EXERCISE AIM >> Each line from the opening of the records that follow to the line with "Task: Click the 20.0888 Wh energy value" needs to be written out exactly. Add nothing.

MATERIAL FOR THE TASK >>
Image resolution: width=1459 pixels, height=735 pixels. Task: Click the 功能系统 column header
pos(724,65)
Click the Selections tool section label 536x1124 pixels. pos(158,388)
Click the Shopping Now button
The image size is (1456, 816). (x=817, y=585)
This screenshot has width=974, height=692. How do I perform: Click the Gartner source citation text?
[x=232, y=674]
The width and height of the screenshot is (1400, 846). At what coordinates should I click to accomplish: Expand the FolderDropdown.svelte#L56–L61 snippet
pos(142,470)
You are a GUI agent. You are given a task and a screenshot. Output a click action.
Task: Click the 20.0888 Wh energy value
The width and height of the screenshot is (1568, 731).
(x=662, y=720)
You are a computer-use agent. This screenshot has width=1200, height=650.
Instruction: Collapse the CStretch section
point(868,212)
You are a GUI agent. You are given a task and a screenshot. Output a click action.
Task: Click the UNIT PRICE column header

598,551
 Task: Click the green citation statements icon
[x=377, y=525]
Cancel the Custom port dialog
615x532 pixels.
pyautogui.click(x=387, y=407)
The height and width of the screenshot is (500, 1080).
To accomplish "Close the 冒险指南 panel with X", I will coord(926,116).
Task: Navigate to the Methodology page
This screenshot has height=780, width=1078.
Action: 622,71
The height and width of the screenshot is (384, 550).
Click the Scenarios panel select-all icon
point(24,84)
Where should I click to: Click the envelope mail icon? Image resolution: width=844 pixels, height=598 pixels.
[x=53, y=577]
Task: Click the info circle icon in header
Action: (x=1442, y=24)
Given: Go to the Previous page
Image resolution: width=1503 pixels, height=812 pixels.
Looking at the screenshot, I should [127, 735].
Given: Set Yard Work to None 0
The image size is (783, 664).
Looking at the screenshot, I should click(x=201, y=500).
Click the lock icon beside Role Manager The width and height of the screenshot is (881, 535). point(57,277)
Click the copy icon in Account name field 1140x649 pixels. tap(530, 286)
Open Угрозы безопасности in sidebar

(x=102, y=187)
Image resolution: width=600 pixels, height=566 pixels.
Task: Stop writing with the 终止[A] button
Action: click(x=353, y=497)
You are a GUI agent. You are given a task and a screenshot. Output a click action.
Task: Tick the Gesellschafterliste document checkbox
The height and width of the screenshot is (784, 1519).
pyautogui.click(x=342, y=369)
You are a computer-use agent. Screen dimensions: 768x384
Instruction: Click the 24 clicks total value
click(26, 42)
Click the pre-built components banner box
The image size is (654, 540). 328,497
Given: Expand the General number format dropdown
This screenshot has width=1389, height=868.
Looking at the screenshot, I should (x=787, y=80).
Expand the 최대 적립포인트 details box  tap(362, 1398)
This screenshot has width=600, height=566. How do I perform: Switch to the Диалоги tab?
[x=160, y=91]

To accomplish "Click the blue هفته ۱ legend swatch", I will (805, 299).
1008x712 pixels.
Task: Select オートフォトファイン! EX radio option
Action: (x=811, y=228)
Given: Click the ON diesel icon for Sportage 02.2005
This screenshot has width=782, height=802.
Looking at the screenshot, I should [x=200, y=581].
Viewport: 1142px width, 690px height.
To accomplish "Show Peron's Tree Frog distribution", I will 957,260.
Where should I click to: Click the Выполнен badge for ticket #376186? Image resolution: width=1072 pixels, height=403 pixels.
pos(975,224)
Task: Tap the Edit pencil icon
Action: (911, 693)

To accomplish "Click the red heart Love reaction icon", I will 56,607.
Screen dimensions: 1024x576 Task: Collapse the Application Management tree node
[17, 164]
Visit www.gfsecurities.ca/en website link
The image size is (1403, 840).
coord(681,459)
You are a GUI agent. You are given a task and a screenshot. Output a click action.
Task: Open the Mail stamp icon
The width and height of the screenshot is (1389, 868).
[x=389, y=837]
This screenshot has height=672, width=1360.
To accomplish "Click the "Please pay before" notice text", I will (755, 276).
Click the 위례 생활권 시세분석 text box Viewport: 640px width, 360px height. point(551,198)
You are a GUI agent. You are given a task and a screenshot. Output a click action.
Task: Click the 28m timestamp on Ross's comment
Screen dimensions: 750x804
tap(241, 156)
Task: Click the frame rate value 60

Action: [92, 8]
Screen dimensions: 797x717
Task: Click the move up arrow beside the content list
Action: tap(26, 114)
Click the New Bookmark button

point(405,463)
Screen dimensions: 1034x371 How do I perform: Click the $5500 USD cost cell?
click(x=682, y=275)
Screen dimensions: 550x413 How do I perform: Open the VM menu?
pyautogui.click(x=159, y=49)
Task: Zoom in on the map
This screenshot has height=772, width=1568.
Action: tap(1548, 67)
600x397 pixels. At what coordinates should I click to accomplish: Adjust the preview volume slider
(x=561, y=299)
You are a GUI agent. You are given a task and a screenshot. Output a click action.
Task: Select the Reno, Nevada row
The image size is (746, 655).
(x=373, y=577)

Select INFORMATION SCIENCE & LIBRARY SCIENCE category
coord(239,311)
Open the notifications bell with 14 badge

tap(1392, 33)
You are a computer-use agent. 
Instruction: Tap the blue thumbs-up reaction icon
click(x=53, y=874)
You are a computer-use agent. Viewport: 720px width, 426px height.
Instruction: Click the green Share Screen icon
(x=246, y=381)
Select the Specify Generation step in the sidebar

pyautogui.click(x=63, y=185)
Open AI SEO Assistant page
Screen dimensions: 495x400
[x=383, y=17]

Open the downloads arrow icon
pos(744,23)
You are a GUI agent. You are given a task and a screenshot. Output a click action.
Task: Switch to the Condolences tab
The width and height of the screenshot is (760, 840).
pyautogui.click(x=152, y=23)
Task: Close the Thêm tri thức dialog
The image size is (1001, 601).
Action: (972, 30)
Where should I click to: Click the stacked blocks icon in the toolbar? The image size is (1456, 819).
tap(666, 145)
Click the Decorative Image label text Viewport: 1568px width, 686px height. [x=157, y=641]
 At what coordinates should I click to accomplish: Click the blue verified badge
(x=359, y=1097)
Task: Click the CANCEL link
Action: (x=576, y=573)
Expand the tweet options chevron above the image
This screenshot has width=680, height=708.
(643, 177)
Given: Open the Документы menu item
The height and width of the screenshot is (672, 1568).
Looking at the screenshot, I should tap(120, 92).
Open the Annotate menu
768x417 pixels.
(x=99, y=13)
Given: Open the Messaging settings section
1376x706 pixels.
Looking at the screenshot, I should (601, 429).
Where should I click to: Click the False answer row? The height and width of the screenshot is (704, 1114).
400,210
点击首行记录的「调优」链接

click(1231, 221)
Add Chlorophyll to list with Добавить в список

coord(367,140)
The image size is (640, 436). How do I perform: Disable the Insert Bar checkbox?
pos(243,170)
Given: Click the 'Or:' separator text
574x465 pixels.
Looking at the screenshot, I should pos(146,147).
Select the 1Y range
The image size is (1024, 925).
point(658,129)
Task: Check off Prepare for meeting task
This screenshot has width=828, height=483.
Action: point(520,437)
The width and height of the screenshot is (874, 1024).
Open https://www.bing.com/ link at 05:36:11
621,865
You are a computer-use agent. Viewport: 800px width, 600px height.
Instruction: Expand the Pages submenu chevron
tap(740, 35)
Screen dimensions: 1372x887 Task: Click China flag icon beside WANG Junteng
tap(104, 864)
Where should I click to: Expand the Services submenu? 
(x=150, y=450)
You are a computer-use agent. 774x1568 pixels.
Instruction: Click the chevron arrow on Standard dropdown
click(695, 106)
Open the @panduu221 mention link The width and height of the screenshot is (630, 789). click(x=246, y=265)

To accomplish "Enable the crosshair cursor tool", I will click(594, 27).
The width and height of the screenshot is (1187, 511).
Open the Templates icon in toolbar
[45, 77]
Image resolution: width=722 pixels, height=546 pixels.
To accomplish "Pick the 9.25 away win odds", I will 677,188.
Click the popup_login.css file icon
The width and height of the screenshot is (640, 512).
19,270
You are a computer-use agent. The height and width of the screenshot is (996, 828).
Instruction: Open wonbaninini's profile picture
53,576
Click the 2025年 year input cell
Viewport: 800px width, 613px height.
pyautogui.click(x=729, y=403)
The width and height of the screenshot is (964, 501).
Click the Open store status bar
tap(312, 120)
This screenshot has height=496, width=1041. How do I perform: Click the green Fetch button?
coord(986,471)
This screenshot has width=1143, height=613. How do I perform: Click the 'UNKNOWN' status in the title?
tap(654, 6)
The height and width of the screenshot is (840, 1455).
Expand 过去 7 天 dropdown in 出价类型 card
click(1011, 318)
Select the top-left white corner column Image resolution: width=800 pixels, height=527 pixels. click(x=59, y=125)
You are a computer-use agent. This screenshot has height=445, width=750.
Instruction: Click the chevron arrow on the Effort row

RESULT FOR THIS EXERCISE >>
Image resolution: width=1459 pixels, height=735 pixels. Task: Click the 功能系统 column header
pos(724,65)
Click the Selections tool section label 536x1124 pixels. pos(158,388)
Click the Shopping Now button
The image size is (1456, 816). (x=817, y=585)
This screenshot has width=974, height=692. How do I perform: Click the Gartner source citation text?
[x=232, y=674]
The width and height of the screenshot is (1400, 846). At what coordinates should I click to accomplish: Expand the FolderDropdown.svelte#L56–L61 snippet
pos(142,470)
You are a GUI agent. You are given a task and a screenshot. Output a click action.
Task: Click the 20.0888 Wh energy value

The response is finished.